La BCE prévoit donc plusieurs couches de protection, des infrastructures réparties sur plusieurs zones et des tests de résistance.
Le mode hors ligne pourrait également offrir une solution de secours pour certains paiements lorsque la connexion habituelle ne fonctionne plus.
Rien de tout cela ne garantit un système invulnérable.
Aucun système numérique ne l’est.
Le vrai enjeu sera sa capacité à continuer de fonctionner lorsqu’un incident survient.
FAQ sur l’euro numérique en France
| Question | Réponse courte |
| Peut-on déjà l’utiliser ? | Non |
| Est-ce une cryptomonnaie ? | Non |
| Rapportera-t-il des intérêts ? | Non |
| Le plafond sera-t-il de 3 000 € ? | Ce n’est pas décidé |
| Fonctionnera-t-il hors ligne ? | C’est prévu |
| Les espèces vont-elles disparaître ? | Non |
L’euro numérique pourra-t-il rapporter des intérêts ?
Non.
La BCE veut qu’il serve à payer, pas à remplacer les comptes d’épargne. Il ne devrait donc pas être rémunéré.

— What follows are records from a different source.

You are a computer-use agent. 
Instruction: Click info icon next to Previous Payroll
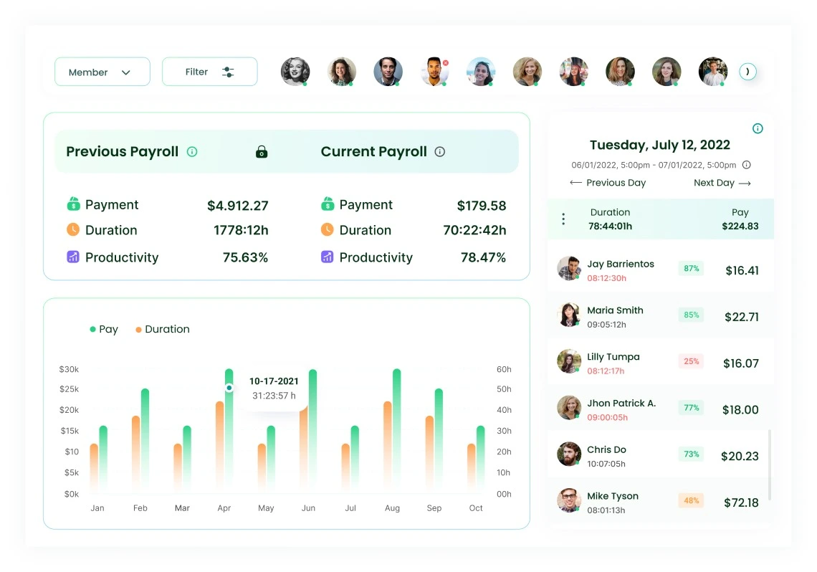192,152
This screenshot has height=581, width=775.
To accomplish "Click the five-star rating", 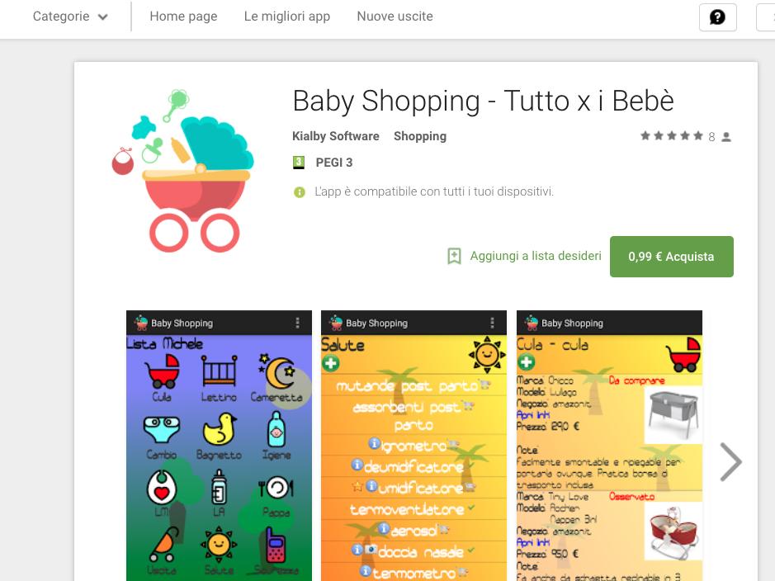I will 671,136.
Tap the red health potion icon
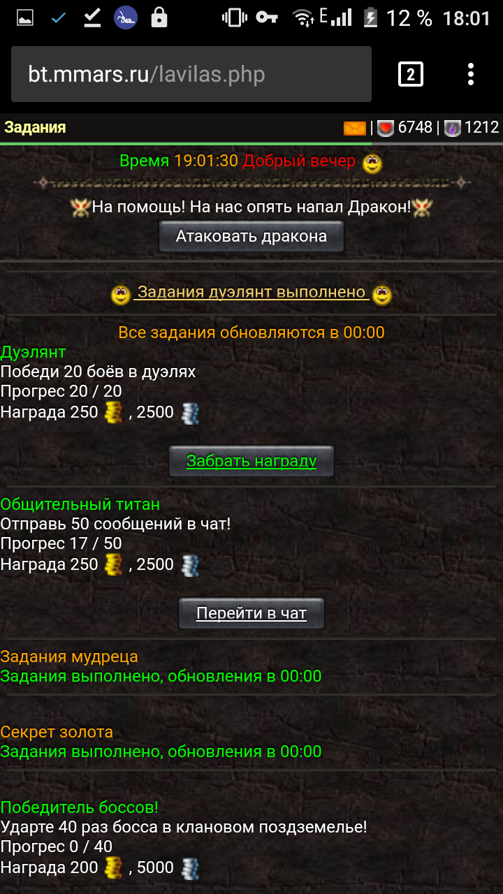 [386, 128]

Devra-t-on obligatoirement avoir un smartphone ?
Pas nécessairement.
Le projet prévoit plusieurs moyens d’accès. Une carte physique ou d’autres dispositifs pourraient notamment servir aux personnes qui ne souhaitent pas dépendre d’un smartphone.
L’accès des personnes peu à l’aise avec le numérique fait partie des sujets suivis par les institutions européennes.
Un touriste pourra-t-il payer en euros numériques en France ?
Le projet prévoit un accès possible pour certaines personnes voyageant dans la zone euro.
Les règles précises dépendront toutefois du texte final et des accords mis en place pour les résidents situés hors de la zone euro.
Les commerçants devront-ils tous l’accepter ?
Le projet prévoit une acceptation assez large si l’euro numérique obtient le statut de monnaie ayant cours légal dans le cadre défini par l’Union.
Des exceptions restent néanmoins prévues, notamment pour certains petits professionnels ou entreprises qui n’acceptent déjà aucun moyen de paiement numérique.
Le texte final peut encore évoluer pendant les négociations.
Peut-on perdre ses euros numériques hors ligne ?
C’est possible selon le modèle actuellement étudié.
Si des fonds hors ligne sont stockés directement sur un appareil et que celui-ci disparaît, récupérer l’argent pourrait être impossible, un peu comme lorsqu’on perd un portefeuille contenant des billets.
Les règles définitives restent toutefois à fixer.
Ce qu’il faut retenir
L’euro numérique ne va pas bouleverser nos habitudes du jour au lendemain.
Il pourrait même sembler très banal à l’utilisateur.
On prendra son téléphone.
On paiera.
Puis on repartira.
Mais sous ce geste simple se cache un changement beaucoup plus profond : pour la première fois, les particuliers pourraient utiliser directement de la monnaie de banque centrale dans les paiements numériques du quotidien.
| À retenir au 19 août 2026 | Situation |
| Euro numérique disponible | Non |
| Décision définitive d’émission | Non |
| Négociations européennes | En cours |
| Plafond | Pas encore fixé |
| Pilote | Prévu en 2027 |
| Première émission possible | 2029 |
| Espèces supprimées | Non |
| Paiements hors ligne | Prévus |
| Services essentiels pour particuliers | Gratuits dans le modèle prévu |
Pour la France, les enjeux sont clairs.
Il s’agit de garder une monnaie publique accessible dans un monde où les paiements deviennent numériques, de réduire certaines dépendances envers des infrastructures étrangères et de proposer un moyen de paiement commun à toute la zone euro.
Mais la technologie seule ne fera pas le succès du projet.
L’euro numérique en France devra apporter quelque chose de concret.
Il devra être simple.
Il devra inspirer confiance.
Il devra respecter suffisamment la vie privée.
Les commerçants devront pouvoir l’adopter sans transformer leur système de caisse en chantier permanent.
Et les banques devront trouver un modèle viable pour l’intégrer à leurs services.
C’est là que tout se jouera.
Pas dans les grandes déclarations sur la monnaie du futur, mais au moment où quelqu’un essaiera simplement de payer son café, son billet de train ou ses courses.